The serious eating started well before I went to Spain. Among my Oklahoma grandmother’s secrets was the fact that bacon fat improves vegetables. She taught me not to over-handle pie crust. And by 1970 she had clued me into something important: chickens just didn’t taste like chickens anymore.
Before cooking school there were a few good years in the kitchen with my Spanish mother-in-law. She was from Córdoba and therefore taught me to douse vegetables with olive oil. Not that she had anything against bacon it was just that she said finding a decent-tasting piece of pork in Barcelona was damn-near impossible. I wish I’d gotten her in the divorce.

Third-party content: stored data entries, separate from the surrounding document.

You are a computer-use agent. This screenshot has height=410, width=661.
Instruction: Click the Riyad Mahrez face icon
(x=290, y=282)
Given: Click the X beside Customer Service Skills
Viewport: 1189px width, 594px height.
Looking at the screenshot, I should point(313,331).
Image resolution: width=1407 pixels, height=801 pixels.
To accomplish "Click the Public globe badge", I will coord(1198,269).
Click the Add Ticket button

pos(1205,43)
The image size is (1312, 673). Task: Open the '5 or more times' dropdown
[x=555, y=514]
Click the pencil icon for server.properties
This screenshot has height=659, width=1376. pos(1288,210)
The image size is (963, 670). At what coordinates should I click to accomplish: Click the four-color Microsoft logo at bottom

Cooking school in Barcelona involved peeling a lot of onions and learning a few tricks, like how to knock the marrow out of beef bones or clarify consommé. The best part about it, besides that it provided me with awfully good lunches for an entire year had to do with my timing. It was the 1980s, the post-Franco creative boom had reached the kitchen, and Catalan cuisine was undergoing a kind of nouvelle (pardon my French) conversion. Escalivada, the salad of grilled eggplant and red pepper was fashionably spare, traditional flavor juxtapositions like rabbit with langoustines were recognized as exciting fusions; cooks whipped eggy rich crema catalana into something more ethereal and mousse-y whose name was not yet foam.
(I don’t think anyone ever figured out how to lighten and brighten es niu, though. That would be the traditional hunting season dish of the hard-partying cork-makers of the Empordà, which combines game birds, dried cod and salt-cured cod tripe, cuttlefish with its ink, pork meatballs, rabbit, eggs, and the darkest possible caramelized onion sofregit base. Gotta love it.)

The food trips I organize for Spanish Journeys are my way of keeping up my affair with Spain and its cuisines and serving up the most romantic bits – the cheese festivals, the last days of the sea-urchin season, mushroom hunts, anchovies from L’Escala, the fading tradition of the three-course lunch, unsung wineries, cantankerous old sausage-makers and a few upstart experimenters – for other people who believe, like I do, that food is a window on culture.
I hope Olive Me will bring a few other hungry lovers of Spain to the table.
[...] posted by Teresa Parker, founder of Spanish Journeys, in her blog, Olive Me. Parker runs exceptional gourmet tours to [...]
[...] posted by Teresa Parker, founder of Spanish Journeys, in her blog, Olive Me. Parker runs exceptional gourmet tours to [...]
[...] posted by Teresa Parker, founder of Spanish Journeys, in her blog, Olive Me. Parker runs exceptional gourmet tours to [...]
Hello! Coming to Barcelona for the first time in a few hours. Where should I stay that is lovely and not too expensive??? Your favorite restaurant?? Thanks and wishing you all the best, Judith
Hello! I’m proud that the advice I give is based on real experience, not on PR or commission-based pitches. To show you a really good time, I like to learn more about your travel personality, budget, style… your hopes for your time in Spain. Here’s how it works: http://www.spanishjourneys.com/custom-trips-insider-guide-Spain.htm
[...] version of this essay was originally posted by Teresa Parker, founder of Spanish Journeys, in her blog, Olive Me. Parker runs exceptional gourmet tours to [...]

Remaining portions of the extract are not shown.